Vegas A’s stadium is either 100% on track or dead on arrival, depending

Lots of tea-leaf reading of late on Oakland A’s owner John Fisher’s Las Vegas stadium plans, which are either moving along full speed ahead or going nowhere fast, depending on who you ask. Las Vegas Stadium Authority Board chair/unregistered A’s lobbyist Steve Hill, for example, is still gung ho, telling the Associated Press:

“They’re coming and they’ve said they can finance this stadium,” Hill said. “They are going to play baseball here in 2028. I frankly think it’s just fun (for critics) to create some drama around it and that’s happening. That keeps all of our lives a little more interesting, but it doesn’t change the facts on the ground, which is they’ve said what they’re going to do and they’re just doing it.”

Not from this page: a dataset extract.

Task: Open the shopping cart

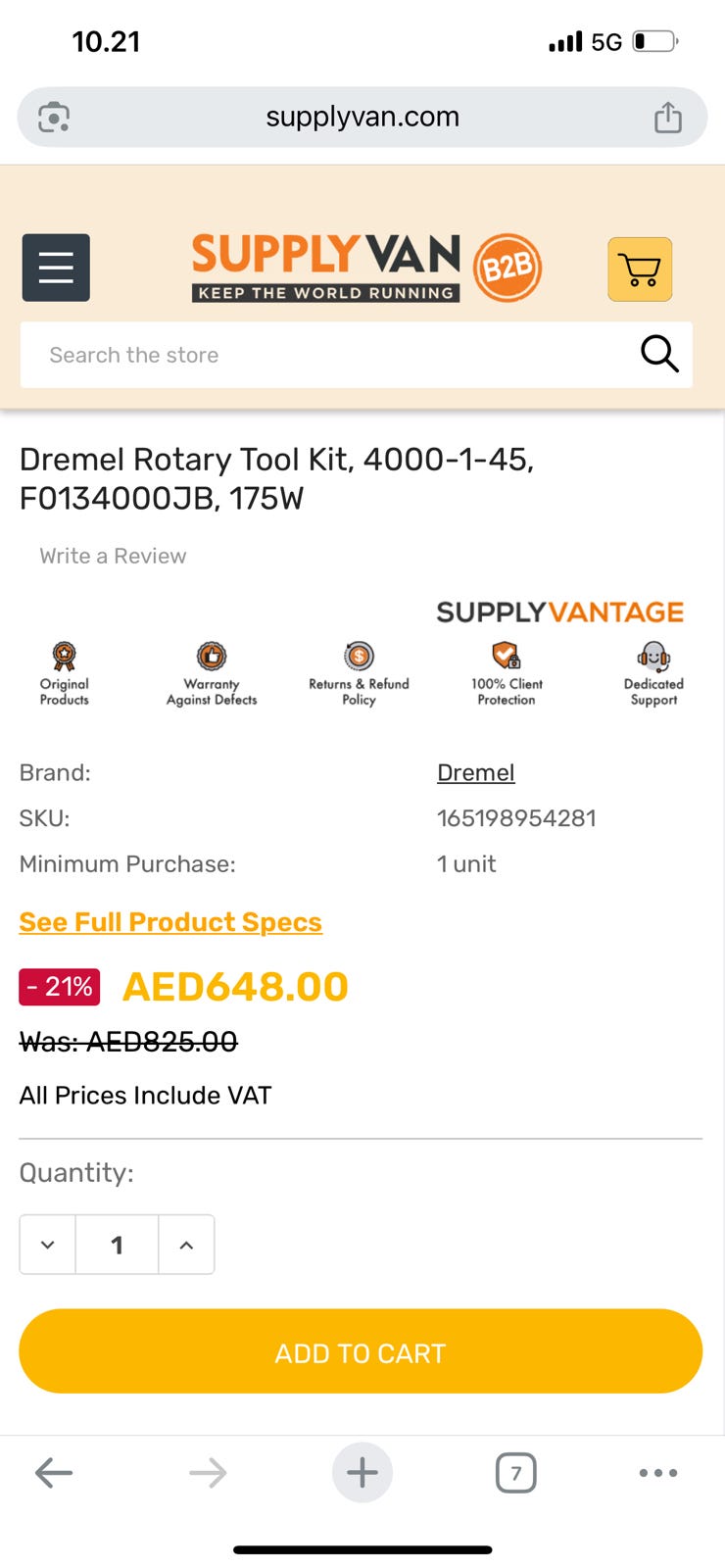Action: click(640, 269)
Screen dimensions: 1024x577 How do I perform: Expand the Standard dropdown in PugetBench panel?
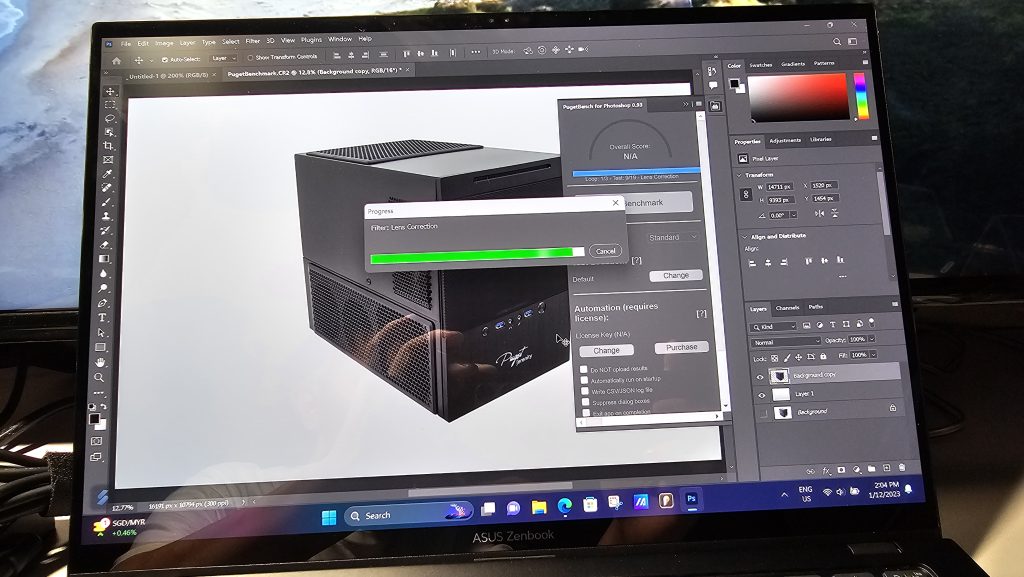click(x=673, y=237)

In an oh-so-long thread on ex-Twitter on Sunday, meanwhile, tech exec and Oakland A’s fan Bryan Cantrill laid out all the reasons to be skeptical that Fisher will do anything of the sort, which comes down to: Fisher has to either borrow the money and pay it back, or sell some of his assets, which are mostly just the A’s, the San Jose Earthquakes, and about $1 billion in Gap Inc. stock. Taking out a loan, Cantrill suggests, will be hard because lenders will look askance at the revenue projections for a team playing short-term in a minor-league stadium in Sacramento and long-term in a still-small stadium in the smallest MLB city; selling chunks of the teams will be hard because investors are unlikely to want to sink a lot of money into teams they don’t control, especially if the A’s don’t look like all that valuable an asset going forward.

So who’s right? We don’t know — and, given the way team valuation works, there may not even be a “right” answer. If Fisher can find either a bank or a bunch of rich suckers who he (or Hill or Dave Kaval or whoever) can talk into believing his Vegas dream, then he can maybe pull this off; if he can’t, then he needs a Plan B, and at that point it’s likely either hunker down in Sacramento and hope he can cut a stadium deal there or sell the team to someone with deeper pockets. (Despite some suggestions online that MLB could contract the A’s franchise, that seems extraordinarily unlikely, for the same reasons contraction never happened in the early 2000s: It would require union signoff, would be crazy expensive for the league, would open the door to antitrust suits, etc.)

But until he’s officially shot down, there’s still hope, so it makes sense that Fisher and his friends are continuing to act as if a Vegas stadium is totally happening, because believing in yourself is the necessary first step toward getting others to believe in you. If this sounds more like a Netflix-movie-level grift than a viable business plan, well, it’s only a grift if you get caught.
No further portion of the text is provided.